Figure 2.Association between soluble tumor necrosis factor-α receptor (sTNFR) concentrations in urine and peripheral parasitemia. (A) sTNFR-1 and (B) sTNFR-2. Malaria-positive pregnant women were categorized into 3 groups of increasing peripheral parasitemia (<2000, 2000–20 000, and >20 000 Plasmodium falciparum parasites/µL blood), and their urine levels of sTNFR were compared with those of malaria-negative pregnant women. The P values were determined by the Mann–Whitney U test and indicate the level of significance of the difference in sTNFR between each positive category and the negative group. Results are represented in box-and-whisker plots where horizontal lines within boxes denote medians, heights of boxes denote interquartile ranges, and bars designate range from 5th percentile to 95th percentile. Note: pregnant women in the 3 categories of peripheral parasitemia did not differ significantly in their gestational age (P = .246).
Figure 3.Performance of urine soluble tumor necrosis factor-α receptor (sTNFR) in diagnosing malaria in pregnancy. Receiver operating characteristic (ROC) curves were used to assess the diagnostic performance of urine sTNFR-1 (A) and sTNFR-2 (B) in 46 pregnant women.
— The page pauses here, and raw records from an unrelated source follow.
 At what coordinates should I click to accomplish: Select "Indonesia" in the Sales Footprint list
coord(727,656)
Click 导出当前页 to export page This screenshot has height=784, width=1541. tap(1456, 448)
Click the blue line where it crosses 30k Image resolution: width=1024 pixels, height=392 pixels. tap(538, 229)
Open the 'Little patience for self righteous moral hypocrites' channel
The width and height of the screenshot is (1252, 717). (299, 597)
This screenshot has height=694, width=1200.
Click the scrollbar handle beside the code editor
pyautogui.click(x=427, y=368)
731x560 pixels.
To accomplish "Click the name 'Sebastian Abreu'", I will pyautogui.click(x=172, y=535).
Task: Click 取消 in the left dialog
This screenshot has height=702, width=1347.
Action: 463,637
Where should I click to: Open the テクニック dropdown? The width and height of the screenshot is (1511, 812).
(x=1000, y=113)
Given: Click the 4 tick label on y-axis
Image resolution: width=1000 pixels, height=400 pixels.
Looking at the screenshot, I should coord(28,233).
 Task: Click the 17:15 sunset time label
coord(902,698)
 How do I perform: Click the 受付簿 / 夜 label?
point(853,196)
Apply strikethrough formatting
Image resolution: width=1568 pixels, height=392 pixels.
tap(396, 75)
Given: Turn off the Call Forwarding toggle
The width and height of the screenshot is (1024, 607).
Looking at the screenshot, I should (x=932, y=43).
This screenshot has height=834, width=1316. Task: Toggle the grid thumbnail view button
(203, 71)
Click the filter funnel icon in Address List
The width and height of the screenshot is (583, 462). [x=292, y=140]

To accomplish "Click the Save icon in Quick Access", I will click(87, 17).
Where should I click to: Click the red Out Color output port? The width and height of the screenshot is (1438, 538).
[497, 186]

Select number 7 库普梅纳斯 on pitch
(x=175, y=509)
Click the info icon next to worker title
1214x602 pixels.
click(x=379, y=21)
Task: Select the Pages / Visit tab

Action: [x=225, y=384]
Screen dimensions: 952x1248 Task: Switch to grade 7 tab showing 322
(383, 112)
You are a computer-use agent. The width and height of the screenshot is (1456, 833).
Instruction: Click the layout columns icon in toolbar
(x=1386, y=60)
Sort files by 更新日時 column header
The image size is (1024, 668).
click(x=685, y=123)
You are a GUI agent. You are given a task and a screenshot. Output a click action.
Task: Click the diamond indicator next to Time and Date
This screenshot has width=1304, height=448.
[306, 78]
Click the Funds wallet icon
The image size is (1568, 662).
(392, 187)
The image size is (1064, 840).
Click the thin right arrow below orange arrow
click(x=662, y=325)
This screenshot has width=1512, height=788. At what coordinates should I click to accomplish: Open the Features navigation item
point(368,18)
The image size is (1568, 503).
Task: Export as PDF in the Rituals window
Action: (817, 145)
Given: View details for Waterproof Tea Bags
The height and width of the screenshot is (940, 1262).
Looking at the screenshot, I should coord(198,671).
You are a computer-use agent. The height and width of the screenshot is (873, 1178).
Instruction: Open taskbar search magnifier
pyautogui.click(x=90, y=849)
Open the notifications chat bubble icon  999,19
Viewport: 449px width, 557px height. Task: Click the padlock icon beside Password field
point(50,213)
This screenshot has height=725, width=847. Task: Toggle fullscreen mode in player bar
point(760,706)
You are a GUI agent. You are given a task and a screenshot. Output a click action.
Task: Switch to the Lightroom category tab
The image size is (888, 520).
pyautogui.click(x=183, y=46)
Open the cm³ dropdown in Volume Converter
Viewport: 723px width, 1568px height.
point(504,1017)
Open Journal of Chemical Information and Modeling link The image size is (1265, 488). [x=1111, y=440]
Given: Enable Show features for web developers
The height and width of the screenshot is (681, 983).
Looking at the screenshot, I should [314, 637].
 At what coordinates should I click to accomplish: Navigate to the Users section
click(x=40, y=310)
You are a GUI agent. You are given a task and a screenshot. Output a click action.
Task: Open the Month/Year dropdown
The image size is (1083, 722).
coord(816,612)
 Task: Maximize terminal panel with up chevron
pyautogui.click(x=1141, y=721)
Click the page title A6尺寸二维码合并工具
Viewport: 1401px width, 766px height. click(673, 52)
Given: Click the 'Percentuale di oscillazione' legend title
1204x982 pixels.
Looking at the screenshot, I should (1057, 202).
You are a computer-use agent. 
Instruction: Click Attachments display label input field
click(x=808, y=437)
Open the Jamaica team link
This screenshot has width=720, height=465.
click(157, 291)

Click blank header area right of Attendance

The area under ROC curve (AUC) with 95% confidence interval (CI) was 0.748 (CI, .598–.898) for sTNFR-1 and 0.892 (CI, .787–.998) for sTNFR-2. Arrows point at cutoff concentrations where the best sensitivity (Sn)/specificity (Sp) pairs were recorded for each soluble receptor.
Reproducibility of Urine sTNFR Performance and Comparison With Urine HRP-2 Performance in Diagnosing Malaria During Pregnancya
| Urine Biomarker | AUC | 95% CI of AUC | |
|---|---|---|---|
| sTNFR-1b | 0.741 | .593–.889 | |
| sTNFR-1c | 0.771 | .633–.909 | |
| sTNFR-2b | 0.892 | .787–.998 | |
| sTNFR-2c | 0.875 | .765–.986 | |
| HRP-2b | 0.547 | .369–.724 | .606 |
Abbreviations: AUC, area under receiver operating characteristic curve; CI, confidence interval; ELISA; enzyme-linked immunosorbent assay; HRP-2, histidine-rich protein-2; sTNFR, soluble tumor necrosis factor-α receptor.
a AUCs were used to assess the diagnostic accuracy (1) for sTNFR measured in urine by ELISA and Luminex and (2) for HRP-2 by ELISA. The reference AUC of an ideal test with 100% sensitivity and 100% sensitivity is 1, whereas that of an indiscriminate irrelevant test is 0.5. Bolded P values are significant.
b Detection and quantification by ELISA.
c Detection and quantification by Luminex.